+++ Provided records +++

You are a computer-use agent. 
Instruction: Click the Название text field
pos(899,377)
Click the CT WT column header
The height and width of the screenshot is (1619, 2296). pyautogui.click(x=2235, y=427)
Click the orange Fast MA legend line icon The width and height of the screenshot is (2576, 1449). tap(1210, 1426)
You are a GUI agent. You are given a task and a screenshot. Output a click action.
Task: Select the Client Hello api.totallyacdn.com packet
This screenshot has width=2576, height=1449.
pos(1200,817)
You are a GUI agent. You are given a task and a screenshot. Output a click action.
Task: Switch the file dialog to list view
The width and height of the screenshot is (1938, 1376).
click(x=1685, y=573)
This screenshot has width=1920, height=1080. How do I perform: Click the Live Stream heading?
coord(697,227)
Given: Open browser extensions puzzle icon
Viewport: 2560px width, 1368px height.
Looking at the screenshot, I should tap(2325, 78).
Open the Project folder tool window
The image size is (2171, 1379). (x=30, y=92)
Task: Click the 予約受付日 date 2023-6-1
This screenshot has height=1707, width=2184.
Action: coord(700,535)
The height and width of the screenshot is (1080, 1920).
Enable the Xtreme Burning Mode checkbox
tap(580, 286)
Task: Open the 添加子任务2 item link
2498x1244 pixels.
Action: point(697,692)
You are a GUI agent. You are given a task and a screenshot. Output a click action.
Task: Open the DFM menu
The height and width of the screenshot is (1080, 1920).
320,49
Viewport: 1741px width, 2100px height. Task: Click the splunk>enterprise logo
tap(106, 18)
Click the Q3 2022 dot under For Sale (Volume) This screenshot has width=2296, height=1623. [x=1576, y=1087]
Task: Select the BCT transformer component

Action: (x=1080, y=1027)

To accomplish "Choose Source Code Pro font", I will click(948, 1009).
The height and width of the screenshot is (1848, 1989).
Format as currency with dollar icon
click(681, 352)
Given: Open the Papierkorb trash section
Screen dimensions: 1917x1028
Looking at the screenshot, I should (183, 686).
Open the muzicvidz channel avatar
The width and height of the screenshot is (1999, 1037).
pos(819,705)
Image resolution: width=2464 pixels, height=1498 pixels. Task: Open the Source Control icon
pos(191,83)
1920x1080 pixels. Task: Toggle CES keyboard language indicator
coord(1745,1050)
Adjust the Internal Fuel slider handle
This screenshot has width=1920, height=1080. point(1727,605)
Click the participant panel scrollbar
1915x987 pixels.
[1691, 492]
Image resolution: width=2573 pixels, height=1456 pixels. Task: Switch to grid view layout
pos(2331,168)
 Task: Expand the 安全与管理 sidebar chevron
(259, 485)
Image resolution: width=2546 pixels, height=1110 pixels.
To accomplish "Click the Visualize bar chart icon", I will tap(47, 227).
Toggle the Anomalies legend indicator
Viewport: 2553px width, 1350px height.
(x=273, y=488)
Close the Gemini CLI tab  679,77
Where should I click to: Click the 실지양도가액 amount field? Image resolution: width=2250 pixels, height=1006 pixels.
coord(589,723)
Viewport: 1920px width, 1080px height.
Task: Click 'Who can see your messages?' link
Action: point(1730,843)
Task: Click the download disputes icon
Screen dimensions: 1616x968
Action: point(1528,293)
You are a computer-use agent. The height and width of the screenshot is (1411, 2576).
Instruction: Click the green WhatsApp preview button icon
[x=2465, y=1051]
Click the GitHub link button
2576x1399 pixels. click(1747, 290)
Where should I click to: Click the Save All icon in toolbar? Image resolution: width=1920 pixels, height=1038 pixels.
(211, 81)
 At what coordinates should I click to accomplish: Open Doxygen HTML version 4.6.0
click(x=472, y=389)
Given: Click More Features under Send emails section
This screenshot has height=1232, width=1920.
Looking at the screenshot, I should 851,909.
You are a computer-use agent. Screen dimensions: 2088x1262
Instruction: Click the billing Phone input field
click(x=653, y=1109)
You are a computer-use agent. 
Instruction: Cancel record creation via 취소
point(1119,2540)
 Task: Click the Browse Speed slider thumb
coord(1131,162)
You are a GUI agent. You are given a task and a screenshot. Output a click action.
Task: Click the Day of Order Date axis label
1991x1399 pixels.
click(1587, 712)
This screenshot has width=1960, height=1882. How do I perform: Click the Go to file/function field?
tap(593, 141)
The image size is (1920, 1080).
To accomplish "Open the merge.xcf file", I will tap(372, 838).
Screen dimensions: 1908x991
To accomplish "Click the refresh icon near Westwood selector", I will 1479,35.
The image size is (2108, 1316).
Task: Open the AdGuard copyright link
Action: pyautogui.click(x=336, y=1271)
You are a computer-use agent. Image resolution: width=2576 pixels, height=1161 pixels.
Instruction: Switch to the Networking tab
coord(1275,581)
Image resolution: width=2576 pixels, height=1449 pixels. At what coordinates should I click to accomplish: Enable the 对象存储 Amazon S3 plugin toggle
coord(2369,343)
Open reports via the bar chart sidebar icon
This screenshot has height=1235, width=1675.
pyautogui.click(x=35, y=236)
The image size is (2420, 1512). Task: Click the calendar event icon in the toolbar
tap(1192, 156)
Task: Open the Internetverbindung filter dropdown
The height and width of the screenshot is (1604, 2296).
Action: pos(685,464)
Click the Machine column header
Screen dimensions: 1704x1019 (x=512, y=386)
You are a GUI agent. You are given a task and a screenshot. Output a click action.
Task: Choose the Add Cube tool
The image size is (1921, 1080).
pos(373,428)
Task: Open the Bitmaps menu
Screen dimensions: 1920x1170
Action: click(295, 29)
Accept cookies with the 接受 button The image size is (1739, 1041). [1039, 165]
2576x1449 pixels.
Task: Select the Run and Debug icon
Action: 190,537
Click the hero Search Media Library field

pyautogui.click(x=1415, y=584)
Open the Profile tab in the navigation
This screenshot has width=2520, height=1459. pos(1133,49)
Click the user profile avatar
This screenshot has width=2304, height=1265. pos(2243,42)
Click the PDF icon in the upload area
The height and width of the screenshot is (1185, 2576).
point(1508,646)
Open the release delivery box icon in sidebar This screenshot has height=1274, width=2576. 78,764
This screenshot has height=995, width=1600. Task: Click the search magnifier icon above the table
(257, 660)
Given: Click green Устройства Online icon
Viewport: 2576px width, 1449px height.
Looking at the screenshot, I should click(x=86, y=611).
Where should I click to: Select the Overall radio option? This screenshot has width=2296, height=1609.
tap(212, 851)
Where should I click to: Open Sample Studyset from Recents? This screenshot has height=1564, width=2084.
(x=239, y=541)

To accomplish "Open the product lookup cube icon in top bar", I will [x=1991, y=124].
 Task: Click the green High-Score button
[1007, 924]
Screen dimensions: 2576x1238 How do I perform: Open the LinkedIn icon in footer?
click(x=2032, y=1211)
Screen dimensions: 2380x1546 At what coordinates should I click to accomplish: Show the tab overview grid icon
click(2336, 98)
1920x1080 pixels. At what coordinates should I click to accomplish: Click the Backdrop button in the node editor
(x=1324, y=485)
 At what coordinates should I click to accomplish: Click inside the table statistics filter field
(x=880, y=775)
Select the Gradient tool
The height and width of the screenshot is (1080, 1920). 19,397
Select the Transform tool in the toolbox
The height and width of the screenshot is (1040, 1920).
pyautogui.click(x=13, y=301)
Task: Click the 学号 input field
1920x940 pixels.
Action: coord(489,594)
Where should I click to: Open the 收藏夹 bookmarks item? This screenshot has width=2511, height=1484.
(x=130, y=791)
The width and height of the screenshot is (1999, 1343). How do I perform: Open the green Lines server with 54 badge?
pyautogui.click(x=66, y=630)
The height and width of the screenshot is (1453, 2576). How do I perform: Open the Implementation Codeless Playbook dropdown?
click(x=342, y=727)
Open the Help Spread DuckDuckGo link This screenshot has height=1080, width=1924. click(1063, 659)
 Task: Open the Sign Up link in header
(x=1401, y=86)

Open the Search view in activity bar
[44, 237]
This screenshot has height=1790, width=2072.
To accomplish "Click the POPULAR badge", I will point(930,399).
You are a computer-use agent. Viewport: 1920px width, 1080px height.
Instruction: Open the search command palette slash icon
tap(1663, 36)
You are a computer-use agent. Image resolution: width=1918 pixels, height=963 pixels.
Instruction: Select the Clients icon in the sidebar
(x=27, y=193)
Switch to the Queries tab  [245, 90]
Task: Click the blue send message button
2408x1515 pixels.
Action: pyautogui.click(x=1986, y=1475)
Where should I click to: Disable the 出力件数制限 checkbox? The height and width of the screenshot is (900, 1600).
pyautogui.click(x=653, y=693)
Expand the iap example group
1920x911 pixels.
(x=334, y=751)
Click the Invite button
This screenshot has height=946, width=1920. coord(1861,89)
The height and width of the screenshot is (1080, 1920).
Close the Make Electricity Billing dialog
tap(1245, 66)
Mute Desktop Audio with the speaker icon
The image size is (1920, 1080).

+++

### Work order
The answer must consist of every line from the records above that holds "computer".

### Solution for this task
You are a computer-use agent. 
You are a computer-use agent. The height and width of the screenshot is (1411, 2576).
You are a computer-use agent. Screen dimensions: 2088x1262
You are a computer-use agent. 
You are a computer-use agent. Image resolution: width=2576 pixels, height=1161 pixels.
You are a computer-use agent. Viewport: 1920px width, 1080px height.
You are a computer-use agent. Image resolution: width=1918 pixels, height=963 pixels.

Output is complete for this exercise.